戦場で死んでいく恋人が、見続けていたのは、彼女とやり直せる未来、彼女を胸に抱くこと。姉の頭の中にあったのは、恋人への想い。共に生きる幸せ。取り返しの付かない罪を犯し、償いをしたいと看護婦になった妹は、作家への道を歩む。想像の世界の中で、彼女は現実から逃避することが出来た。「書いている時、ある種の幸せに浸っている」というマルグリット、デュラスの言葉が。「人は監獄に幽閉されている時、最も自由になれる」と言った、サルトルの言葉が。

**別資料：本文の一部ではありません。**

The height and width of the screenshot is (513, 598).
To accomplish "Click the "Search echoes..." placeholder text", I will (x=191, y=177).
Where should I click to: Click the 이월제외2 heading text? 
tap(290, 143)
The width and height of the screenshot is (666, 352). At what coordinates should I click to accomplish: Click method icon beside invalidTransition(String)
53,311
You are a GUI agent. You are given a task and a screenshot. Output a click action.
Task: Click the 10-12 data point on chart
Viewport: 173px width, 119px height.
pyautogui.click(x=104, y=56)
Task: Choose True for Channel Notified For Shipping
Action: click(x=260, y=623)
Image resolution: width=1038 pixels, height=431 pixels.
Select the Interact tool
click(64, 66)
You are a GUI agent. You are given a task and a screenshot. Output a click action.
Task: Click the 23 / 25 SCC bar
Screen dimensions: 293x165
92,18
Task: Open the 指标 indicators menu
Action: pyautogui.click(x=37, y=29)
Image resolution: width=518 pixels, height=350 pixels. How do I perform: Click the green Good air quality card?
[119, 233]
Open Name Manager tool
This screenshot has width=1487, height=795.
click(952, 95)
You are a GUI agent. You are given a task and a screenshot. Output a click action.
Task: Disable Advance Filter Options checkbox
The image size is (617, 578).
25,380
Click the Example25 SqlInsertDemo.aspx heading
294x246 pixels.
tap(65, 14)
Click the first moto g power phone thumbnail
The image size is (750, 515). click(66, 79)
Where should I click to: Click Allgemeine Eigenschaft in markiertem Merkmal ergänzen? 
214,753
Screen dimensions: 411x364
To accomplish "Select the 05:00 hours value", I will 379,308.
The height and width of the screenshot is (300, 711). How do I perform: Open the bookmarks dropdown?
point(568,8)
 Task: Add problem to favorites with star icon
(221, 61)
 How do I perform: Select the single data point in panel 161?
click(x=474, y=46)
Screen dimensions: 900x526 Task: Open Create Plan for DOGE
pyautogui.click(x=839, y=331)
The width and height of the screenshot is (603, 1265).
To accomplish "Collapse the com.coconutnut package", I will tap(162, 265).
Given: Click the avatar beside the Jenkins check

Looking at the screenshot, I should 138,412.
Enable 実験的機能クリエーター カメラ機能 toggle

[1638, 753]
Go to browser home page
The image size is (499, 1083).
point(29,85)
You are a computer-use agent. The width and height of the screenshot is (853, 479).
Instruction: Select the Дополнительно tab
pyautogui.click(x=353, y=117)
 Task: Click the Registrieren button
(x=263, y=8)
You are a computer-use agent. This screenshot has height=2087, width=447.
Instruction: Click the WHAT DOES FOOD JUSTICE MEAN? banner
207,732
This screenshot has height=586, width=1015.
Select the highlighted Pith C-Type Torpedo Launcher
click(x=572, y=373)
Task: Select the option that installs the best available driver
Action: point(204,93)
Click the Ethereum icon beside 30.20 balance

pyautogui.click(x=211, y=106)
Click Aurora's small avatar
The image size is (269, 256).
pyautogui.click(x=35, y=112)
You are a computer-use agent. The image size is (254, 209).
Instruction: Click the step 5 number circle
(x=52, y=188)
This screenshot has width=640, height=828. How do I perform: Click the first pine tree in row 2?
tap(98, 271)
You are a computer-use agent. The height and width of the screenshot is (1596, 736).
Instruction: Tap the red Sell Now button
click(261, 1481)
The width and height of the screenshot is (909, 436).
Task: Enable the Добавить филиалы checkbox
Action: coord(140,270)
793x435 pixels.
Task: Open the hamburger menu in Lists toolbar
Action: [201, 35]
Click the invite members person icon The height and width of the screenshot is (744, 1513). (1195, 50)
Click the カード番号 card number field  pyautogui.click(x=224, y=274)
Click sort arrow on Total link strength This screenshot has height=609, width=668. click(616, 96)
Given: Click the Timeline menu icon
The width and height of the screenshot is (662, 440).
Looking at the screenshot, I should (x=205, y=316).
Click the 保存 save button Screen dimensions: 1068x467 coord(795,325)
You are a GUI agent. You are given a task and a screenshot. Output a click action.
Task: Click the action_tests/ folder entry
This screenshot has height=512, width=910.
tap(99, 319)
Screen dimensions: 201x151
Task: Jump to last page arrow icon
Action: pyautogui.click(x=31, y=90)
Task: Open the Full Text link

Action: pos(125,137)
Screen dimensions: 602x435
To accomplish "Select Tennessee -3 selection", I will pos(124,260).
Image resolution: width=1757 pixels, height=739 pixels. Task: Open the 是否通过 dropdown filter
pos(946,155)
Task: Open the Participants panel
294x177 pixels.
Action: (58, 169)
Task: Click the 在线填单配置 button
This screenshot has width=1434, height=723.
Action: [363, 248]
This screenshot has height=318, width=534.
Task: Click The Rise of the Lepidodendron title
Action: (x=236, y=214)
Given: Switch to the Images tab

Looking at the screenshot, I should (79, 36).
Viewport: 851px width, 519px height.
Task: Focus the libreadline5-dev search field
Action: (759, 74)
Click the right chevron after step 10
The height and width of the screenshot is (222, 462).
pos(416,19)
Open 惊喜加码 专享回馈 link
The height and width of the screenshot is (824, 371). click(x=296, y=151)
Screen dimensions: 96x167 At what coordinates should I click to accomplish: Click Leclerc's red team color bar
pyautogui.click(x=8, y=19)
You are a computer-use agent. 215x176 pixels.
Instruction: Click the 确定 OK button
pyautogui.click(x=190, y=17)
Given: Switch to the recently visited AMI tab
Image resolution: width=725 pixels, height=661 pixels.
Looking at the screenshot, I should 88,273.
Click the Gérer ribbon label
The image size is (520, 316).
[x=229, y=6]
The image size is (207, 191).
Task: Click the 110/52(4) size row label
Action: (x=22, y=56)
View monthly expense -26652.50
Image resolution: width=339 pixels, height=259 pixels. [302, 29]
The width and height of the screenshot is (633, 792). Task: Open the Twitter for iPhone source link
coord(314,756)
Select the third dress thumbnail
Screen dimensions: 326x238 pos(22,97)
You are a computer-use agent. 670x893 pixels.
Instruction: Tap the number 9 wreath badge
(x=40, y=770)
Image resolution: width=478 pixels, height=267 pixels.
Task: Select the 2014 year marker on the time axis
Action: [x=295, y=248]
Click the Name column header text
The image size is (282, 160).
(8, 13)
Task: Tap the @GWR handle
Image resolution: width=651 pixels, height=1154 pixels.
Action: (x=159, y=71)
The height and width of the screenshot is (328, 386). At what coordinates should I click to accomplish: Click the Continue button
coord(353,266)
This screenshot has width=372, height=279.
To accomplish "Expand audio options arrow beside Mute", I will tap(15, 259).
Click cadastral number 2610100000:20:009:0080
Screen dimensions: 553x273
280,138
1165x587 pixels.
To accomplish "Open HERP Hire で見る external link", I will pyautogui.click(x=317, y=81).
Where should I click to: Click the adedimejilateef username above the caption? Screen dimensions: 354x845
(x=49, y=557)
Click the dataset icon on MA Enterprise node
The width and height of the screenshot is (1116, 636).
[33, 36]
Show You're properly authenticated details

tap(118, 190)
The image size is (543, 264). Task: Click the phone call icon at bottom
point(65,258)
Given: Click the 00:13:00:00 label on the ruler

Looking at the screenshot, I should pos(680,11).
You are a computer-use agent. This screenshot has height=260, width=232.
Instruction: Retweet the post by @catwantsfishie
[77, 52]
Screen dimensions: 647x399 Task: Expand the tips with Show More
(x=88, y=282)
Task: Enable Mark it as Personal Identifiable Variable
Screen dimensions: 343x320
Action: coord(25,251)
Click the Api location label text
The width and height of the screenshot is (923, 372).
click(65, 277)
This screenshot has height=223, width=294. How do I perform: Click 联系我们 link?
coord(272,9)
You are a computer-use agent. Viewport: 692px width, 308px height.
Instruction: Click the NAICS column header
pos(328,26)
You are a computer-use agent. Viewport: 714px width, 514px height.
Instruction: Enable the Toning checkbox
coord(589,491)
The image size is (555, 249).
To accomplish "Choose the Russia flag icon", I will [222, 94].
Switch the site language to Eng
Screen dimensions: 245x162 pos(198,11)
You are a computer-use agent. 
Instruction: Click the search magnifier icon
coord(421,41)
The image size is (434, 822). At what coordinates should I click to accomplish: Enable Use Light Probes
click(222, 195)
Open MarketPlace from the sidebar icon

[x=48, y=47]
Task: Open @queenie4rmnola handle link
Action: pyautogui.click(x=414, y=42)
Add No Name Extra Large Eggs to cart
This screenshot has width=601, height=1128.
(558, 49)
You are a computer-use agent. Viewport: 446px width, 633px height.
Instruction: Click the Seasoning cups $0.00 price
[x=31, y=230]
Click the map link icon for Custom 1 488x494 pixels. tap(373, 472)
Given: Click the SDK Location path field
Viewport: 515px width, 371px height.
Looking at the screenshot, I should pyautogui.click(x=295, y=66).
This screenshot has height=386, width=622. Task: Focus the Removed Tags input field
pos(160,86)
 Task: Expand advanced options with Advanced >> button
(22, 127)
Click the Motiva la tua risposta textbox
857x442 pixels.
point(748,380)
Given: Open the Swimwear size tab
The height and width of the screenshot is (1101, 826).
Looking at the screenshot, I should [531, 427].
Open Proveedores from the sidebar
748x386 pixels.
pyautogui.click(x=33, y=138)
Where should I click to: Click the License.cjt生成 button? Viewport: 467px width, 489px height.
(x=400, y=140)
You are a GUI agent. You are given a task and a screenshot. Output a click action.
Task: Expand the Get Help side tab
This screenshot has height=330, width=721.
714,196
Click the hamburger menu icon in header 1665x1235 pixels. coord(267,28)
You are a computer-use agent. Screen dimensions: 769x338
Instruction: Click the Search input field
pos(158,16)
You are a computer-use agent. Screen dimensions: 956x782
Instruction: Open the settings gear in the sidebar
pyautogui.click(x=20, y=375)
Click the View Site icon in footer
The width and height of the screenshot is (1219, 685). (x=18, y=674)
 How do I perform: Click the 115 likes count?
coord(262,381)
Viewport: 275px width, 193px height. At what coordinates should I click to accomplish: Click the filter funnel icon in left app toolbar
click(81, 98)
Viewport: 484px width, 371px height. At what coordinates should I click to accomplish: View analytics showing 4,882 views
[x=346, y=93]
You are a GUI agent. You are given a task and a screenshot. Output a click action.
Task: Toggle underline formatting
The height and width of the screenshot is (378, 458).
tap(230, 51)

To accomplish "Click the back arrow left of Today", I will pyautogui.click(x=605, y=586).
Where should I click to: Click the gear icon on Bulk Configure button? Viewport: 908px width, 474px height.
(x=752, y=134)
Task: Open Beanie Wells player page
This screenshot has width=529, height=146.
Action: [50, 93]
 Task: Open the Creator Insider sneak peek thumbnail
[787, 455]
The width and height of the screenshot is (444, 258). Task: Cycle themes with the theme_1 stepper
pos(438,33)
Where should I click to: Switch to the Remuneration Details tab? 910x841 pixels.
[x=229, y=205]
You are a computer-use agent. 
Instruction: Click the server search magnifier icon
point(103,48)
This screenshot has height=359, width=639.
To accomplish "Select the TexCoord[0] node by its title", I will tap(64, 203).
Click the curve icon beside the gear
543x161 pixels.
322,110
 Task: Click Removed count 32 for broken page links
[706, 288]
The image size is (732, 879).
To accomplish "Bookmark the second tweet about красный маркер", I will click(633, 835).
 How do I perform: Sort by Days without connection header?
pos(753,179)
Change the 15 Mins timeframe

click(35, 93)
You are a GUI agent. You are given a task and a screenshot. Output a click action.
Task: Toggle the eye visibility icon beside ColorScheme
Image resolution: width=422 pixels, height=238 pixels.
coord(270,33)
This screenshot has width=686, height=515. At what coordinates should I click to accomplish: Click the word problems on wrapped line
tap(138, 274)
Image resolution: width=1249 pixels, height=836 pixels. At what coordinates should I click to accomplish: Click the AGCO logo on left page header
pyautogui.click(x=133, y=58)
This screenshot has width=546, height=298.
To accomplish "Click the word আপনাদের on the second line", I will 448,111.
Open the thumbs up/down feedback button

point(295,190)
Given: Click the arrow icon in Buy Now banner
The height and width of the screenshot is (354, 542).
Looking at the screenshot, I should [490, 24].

映画の中で、戦場で、食べ物を口にしながら笑っている戦士達のドキュメンタリー映像が挟まれている。彼らの幸福な、くったくのない笑顔。彼らは、現実の中にあって、想像の中で笑っている。
2008年06月07日
母を通して思う


あいも変わらず、有馬温泉に母のお供ででかけた。4日ほどまえに、「太閤の湯」に母を連れていったばかりだったので、母は、プリンセス有馬につくと、ホテルの窓から、「太閤の湯」の建物を眺めて、「良かったわね。」覚えている様子。ホテルは、有馬温泉の町を見下ろす高台にある。温泉街まで散歩するには、急な坂道なので、母の膝では無理。
森林浴をかねて、近くを散歩するだけだでも、小一時間くらいかかる。去年の12月から導入された、赤湯は、一段と色が深く、沈殿物が身体にまとわりつくくらいに濃くなっていた。心臓は、母の方がいたって丈夫で、長時間湯船に浸かっていても平気の様子。


お風呂に暖まり過ぎたのだろうか、食時が終わる頃に、母は突然気管支が詰まったと言って、咳き込んだ。大した事はなかったけれど、初めての事なので、おろおろしてしまった。今夜はワインも殆ど口にしなかった。好物のお肉が美味しくなかったようで、一口食べただけだった。
最近、気管支が変なのだと、母は言う。もう長くないかもしれないと弱気な事を言われると辛い。百才まで生きるような気がすると言われると、ほっとする。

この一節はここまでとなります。